# Took First step yesterday



## Kwiter (Apr 14, 2006)

Kwe sewakwekon, Hello everyone I too my first Martial Arts class yesterday at a VERY nearby Jiu-Jitsu Dojo, Learned BASIC BASIC move 

The movements I remember but the NAME is not there, something like Daido
Starts with fists at groin and legs shoulder length apart or so, take step forward with 1 leg and chamber the same arm/fist, throw punch and chamber opposite arm/fist , rechamber then return to fists guarding groin.

The instructor/Sensei showed me that while we waited for his class to arrive as I was there to observe(Likely joining, convenient Location, reasonable pricing and small class size)

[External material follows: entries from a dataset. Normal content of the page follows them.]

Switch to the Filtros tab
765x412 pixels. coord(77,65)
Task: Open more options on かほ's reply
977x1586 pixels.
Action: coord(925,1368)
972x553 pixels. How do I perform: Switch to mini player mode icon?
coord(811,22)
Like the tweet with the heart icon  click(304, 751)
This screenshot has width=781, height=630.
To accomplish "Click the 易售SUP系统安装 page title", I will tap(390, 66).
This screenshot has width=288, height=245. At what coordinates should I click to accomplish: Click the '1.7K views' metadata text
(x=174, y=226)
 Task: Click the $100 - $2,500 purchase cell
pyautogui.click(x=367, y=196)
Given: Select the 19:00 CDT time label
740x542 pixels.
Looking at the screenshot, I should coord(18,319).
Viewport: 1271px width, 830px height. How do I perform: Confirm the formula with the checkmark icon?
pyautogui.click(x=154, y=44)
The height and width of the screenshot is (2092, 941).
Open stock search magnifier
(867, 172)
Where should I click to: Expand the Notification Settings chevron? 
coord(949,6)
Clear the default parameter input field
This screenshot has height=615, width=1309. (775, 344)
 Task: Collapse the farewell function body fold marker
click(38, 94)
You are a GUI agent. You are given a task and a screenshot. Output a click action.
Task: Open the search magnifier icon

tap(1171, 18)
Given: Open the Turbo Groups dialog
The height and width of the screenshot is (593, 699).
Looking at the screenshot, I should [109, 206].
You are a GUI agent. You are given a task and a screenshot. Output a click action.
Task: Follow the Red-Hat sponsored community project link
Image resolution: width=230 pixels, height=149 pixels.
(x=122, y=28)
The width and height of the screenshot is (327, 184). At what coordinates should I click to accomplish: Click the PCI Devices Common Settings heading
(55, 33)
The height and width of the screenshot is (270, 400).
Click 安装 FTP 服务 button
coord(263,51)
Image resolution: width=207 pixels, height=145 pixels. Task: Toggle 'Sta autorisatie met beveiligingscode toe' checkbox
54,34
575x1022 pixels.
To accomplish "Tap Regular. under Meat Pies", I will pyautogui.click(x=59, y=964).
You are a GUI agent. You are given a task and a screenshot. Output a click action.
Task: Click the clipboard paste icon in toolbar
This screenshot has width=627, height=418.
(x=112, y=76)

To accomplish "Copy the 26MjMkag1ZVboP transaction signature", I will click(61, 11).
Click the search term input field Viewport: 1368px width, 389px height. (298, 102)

But I cannot remember the name, I've  a Jiu-Jitsu Book from like WW1 but I can't seem to find it in there.

Nia:wen kowa
Thank you VERY much!


----------



## OnlyAnEgg (Apr 14, 2006)

Congrats, Kwiter, on finding a reasonable and nearby studio!

Continued best of luck and keep us posted!


----------



## Xue Sheng (Apr 14, 2006)

Great, keep us posted

Jujitsu is a great art.


----------



## bignick (Apr 14, 2006)

Congrats, I hope you enjoy it!


----------